*SET PROBLEM 1:*
Copy out the passage on splitting the Smell Pittsburgh dataset word for word, in full.
*SET PROBLEM 2:*
Lay out the rows as a numbered list, from the first row through the line holding "pos(332,301)", inclusive, skipping blank lines.

*EXCERPTED PASSAGE:*
=======

We can use the dataset to create a training and validation set. In the code below, we use the first 8000 data points as the training set, followed by 168 data points as the validation set. We will use the training set to train the model and the validation set for evaluating model performance. In this case, 8000 data points mean 8000 hours, which is about 11 months in real-world time, and 168 data points represent about 7 days of time. The reason for doing this kind of split is because Smell Pittsburgh is a time-series dataset, which means we should use data from the past to predict the outcome in the future, but not the other way around.

train_size = 8000
validation_size = 168
test_size = 168
i = 0
j = i + 8000
k = j + 168
dataset_train = SmellPittsburghDataset(feature=feature[i:j], label=label[i:j])
dataset_validation = SmellPittsburghDataset(feature=feature[j:k], label=label[j:k])

Then, let us define a scoring function to evaluate the model performance for binary classification. The function takes two inputs: one is the array of predicted labels, and the other one is the true labels. In this case, we use precision, recall, and F1 score. Notice that we do a small trick here to return empty arrays of the output when the input is None, which will be handy later when we need to keep appending the scores into arrays of metrics.

=======

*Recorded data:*
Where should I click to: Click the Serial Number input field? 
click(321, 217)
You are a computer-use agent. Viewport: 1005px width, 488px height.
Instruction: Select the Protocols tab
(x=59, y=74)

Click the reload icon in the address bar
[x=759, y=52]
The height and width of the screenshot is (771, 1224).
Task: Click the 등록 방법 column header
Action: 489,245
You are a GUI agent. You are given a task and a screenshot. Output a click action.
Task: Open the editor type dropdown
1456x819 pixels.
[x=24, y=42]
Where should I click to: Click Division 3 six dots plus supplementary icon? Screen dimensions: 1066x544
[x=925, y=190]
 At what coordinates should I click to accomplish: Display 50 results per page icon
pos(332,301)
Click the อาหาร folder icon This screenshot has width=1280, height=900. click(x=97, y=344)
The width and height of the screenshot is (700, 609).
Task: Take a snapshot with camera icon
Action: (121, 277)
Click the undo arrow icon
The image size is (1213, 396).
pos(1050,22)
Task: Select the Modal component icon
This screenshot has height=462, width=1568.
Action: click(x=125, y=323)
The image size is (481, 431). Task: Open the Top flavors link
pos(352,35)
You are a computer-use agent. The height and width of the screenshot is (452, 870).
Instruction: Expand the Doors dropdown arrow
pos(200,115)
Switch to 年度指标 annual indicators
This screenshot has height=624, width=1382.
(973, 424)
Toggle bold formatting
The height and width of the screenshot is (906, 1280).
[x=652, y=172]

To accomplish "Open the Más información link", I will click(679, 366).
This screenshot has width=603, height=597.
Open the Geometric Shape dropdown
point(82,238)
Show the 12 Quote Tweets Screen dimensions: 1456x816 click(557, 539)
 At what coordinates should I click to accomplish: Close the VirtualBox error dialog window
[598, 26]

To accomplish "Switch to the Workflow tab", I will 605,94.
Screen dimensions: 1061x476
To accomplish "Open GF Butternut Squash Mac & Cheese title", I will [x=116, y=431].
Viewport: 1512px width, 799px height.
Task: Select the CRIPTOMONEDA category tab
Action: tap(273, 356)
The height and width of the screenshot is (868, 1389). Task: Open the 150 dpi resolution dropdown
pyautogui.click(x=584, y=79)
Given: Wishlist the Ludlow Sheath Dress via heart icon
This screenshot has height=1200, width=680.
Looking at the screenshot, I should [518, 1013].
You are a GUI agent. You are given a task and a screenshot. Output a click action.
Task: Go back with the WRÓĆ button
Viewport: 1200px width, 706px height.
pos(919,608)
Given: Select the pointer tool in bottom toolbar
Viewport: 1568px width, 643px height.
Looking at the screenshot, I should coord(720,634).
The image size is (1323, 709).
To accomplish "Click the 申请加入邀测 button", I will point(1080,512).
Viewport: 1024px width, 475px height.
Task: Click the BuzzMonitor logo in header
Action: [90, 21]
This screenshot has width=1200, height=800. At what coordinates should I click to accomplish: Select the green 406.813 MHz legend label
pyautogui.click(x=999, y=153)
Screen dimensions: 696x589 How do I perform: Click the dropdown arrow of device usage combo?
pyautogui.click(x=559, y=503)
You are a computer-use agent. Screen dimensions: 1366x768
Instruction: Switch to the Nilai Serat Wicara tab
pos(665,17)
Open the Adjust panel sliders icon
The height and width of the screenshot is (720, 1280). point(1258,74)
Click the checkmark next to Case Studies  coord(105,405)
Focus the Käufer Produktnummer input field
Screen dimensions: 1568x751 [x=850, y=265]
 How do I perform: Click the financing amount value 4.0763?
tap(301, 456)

=======

*TASK OUTPUT 1:*
We can use the dataset to create a training and validation set. In the code below, we use the first 8000 data points as the training set, followed by 168 data points as the validation set. We will use the training set to train the model and the validation set for evaluating model performance. In this case, 8000 data points mean 8000 hours, which is about 11 months in real-world time, and 168 data points represent about 7 days of time. The reason for doing this kind of split is because Smell Pittsburgh is a time-series dataset, which means we should use data from the past to predict the outcome in the future, but not the other way around.

train_size = 8000
validation_size = 168
test_size = 168
i = 0
j = i + 8000
k = j + 168
dataset_train = SmellPittsburghDataset(feature=feature[i:j], label=label[i:j])
dataset_validation = SmellPittsburghDataset(feature=feature[j:k], label=label[j:k])

Then, let us define a scoring function to evaluate the model performance for binary classification. The function takes two inputs: one is the array of predicted labels, and the other one is the true labels. In this case, we use precision, recall, and F1 score. Notice that we do a small trick here to return empty arrays of the output when the input is None, which will be handy later when we need to keep appending the scores into arrays of metrics.

*TASK OUTPUT 2:*
1. Where should I click to: Click the Serial Number input field? 
2. click(321, 217)
3. You are a computer-use agent. Viewport: 1005px width, 488px height.
4. Instruction: Select the Protocols tab
5. (x=59, y=74)
6. Click the reload icon in the address bar
7. [x=759, y=52]
8. The height and width of the screenshot is (771, 1224).
9. Task: Click the 등록 방법 column header
10. Action: 489,245
11. You are a GUI agent. You are given a task and a screenshot. Output a click action.
12. Task: Open the editor type dropdown
13. 1456x819 pixels.
14. [x=24, y=42]
15. Where should I click to: Click Division 3 six dots plus supplementary icon? Screen dimensions: 1066x544
16. [x=925, y=190]
17.  At what coordinates should I click to accomplish: Display 50 results per page icon
18. pos(332,301)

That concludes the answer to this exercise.